Saturday, July 4, 2026

The National Interest - ‘NATO 3.0’ Needs More Manpower - July 2, 2026 - By: Alex Wagner, and Kristen Taylor

 The National Interest 

‘NATO 3.0’ Needs More Manpower

July 2, 2026

By: Alex Wagner, and Kristen Taylor



The alliance’s higher spending pledges should include commitments to increase personnel spending. 

The upcoming NATO Summit in Ankara should be an opportunity to demonstrate real progress within the alliance. This was the underlying message of NATO Secretary General Mark Rutte’s visit to Washington last week: lock in European momentum on defense spending before US ambivalence can unsettle it. Defense spending and defense industrial cooperation will take center stage in Ankara next week.


What deserves equal attention—and is less likely to get it—is whether NATO can generate the manpower required to give that spending real military credibility. The Trump administration is asking Europe to do more–and steps to increase manpower would have a two-fold effect: enhance European deterrence and signal to the United States that Europe is serious about stepping up national commitments to augment its own security.

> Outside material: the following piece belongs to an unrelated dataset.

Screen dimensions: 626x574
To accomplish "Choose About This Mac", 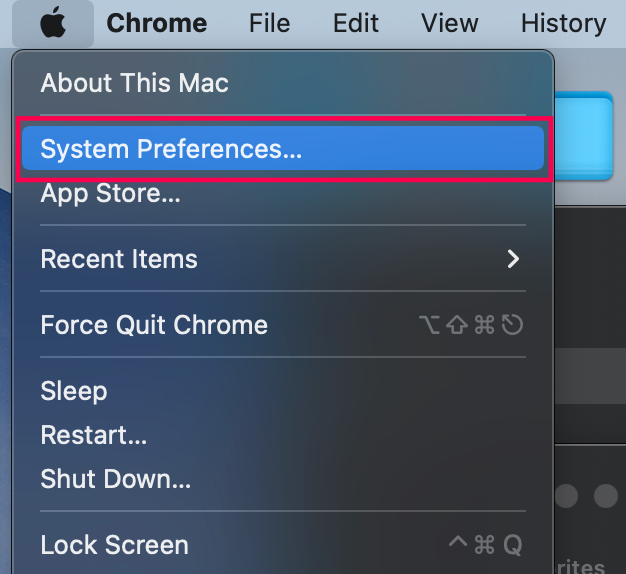I will point(134,83).
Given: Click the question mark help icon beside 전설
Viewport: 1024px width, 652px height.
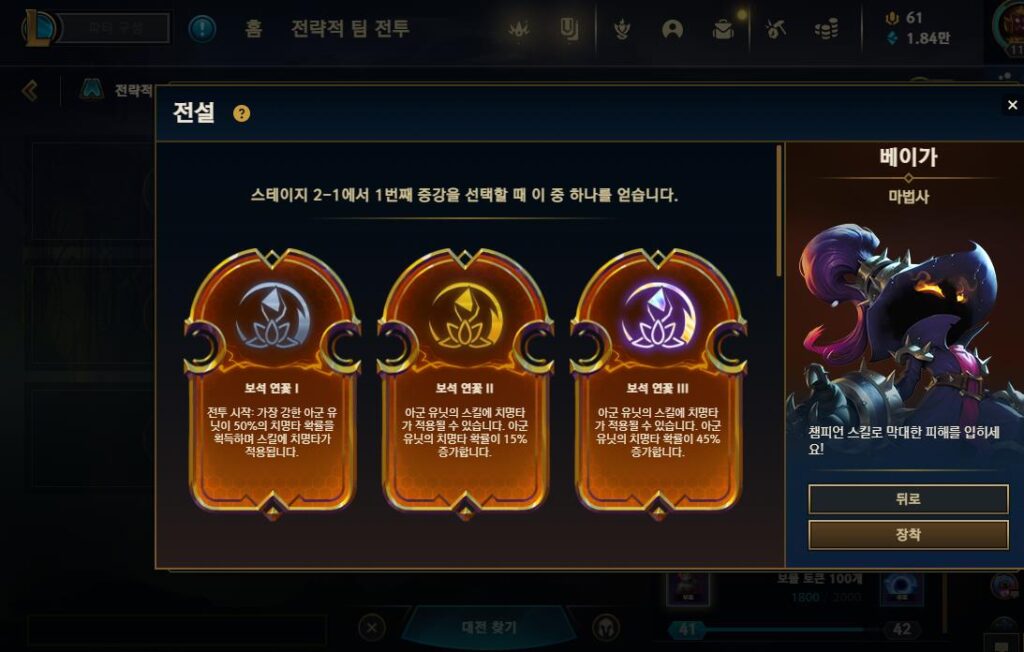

Earlier this year, the United States gave European allies whiplash–announcing a drawdown of troops from Germany and Poland, then promising a new deployment of soldiers to Poland. This follows last year’s decision to end a rotational brigade of forces in Romania. Now that the dust has settled, the United States is preparing to withdraw 5,000 troops from Germany and has promised a wholesale restructuring of American force posture on the continent.


While it is important to note that the Trump administration cannot drop the number of forces stationed in Europe below 76,000 without triggering formal consultations with Congress, the Trump administration’s recent announcements have left the alliance with significant uncertainty regarding manpower, at a time when this uncertainty weakens deterrence in the European theater and undermines alliance cohesion.


Rutte’s Washington visit also highlighted Europe’s progress toward the 5 percent of GDP defense spending commitment from The Hague, praised the Trump administration’s pressure for accelerating European seriousness, and framed the moment as the beginning of “a real transatlantic defense industrial revolution.”


Along those lines, he previewed that Ankara would produce a “NATO 3.0” bolstered by “tens of billions of dollars of new [defense] contracts,” and big numbers packed into a final communique are a near certainty. But no matter how much European members commit to new platforms, munitions, or technology upgrades, the harder problem may go largely unaddressed: manpower.


As we noted last year in The National Interest, Europe’s manpower challenges are significant: low propensity to serve, inadequate pay, cultural resistance to military service across several allies. But structurally, perhaps the biggest constraint is demographic. Europe has spent two decades producing smaller military-age cohorts than the generations before them—and that’s the pool NATO is recruiting from now. The EU’s birthrate fell below 4 million in 2022 for the first time since 1960, suggesting any reversal is unlikely.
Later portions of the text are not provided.